We also saw further development in his understanding of Jesus in the 2016 drama Silence, a movie (based on a novel by Shūsaku Endō) about the persecution of Jesuit Christians in 17th-century Japan.

Now, Endō and Scorsese are reuniting to retell the story of Jesus, based on Endō’s book called A Life of Jesus. But the plot thickens from there. At one time, Pope Francis had been a Jesuit with hopes of mission work in Japan. He invited Scorsese to meet with him in May (not for the first time). Out of that meeting, Scorsese made the following announcement :

I have responded to the Pope’s appeal to artists in the only way I know how: by imagining and writing a screenplay for a film about Jesus…

I’m trying to find a new way to make it more accessible and take away the negative onus of what has been associated with organized religion.

Right now, ‘religion’—you say that word, and everyone is up in arms because it’s failed in so many ways. But that doesn’t necessarily mean that the initial impulse was wrong. Let’s get back. Let’s just think about it. You may reject it. But it might make a difference in how you live your life—even in rejecting it. Don’t dismiss it offhand. That’s all I’m talking about. And I’m saying that as a person who’s going to be 81 in a couple of days. You know what I’m saying?

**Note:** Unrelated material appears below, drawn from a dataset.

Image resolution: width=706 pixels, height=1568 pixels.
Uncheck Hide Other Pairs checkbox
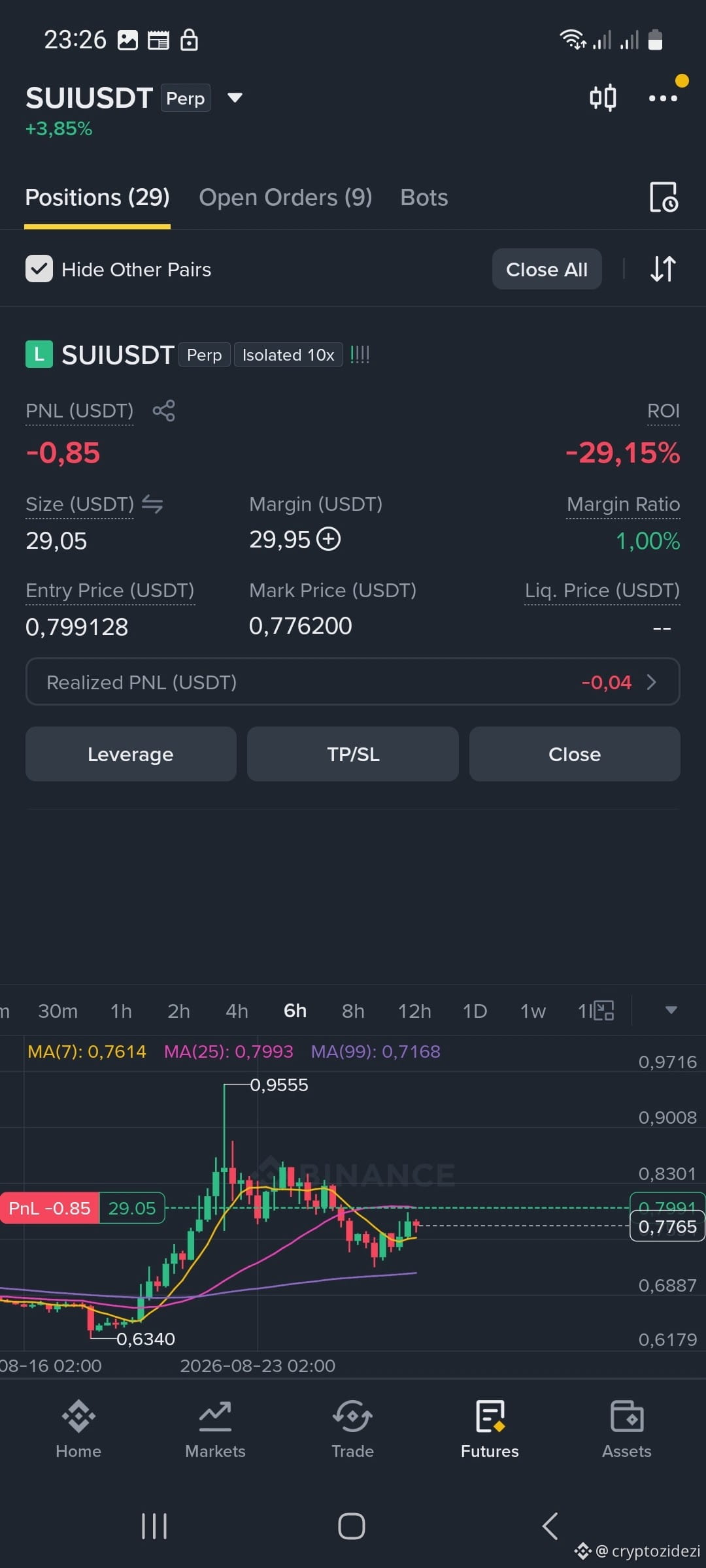(39, 269)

Go back to what? Think about what? Reject or dismiss what? Is Scorsese asking us to reconsider and return to the mess associated with religious structures and systems? Or is he asking us all, including Francis (!), to return to the story to meet Jesus afresh and let Jesus ask us again, “Who do you say that I am?” Not what we were told and required to believe by our religious teachers or by Scorsese’s movie, but by your experience of Christ in your life and what the Father in heaven reveals about that as your story with Jesus unfolds.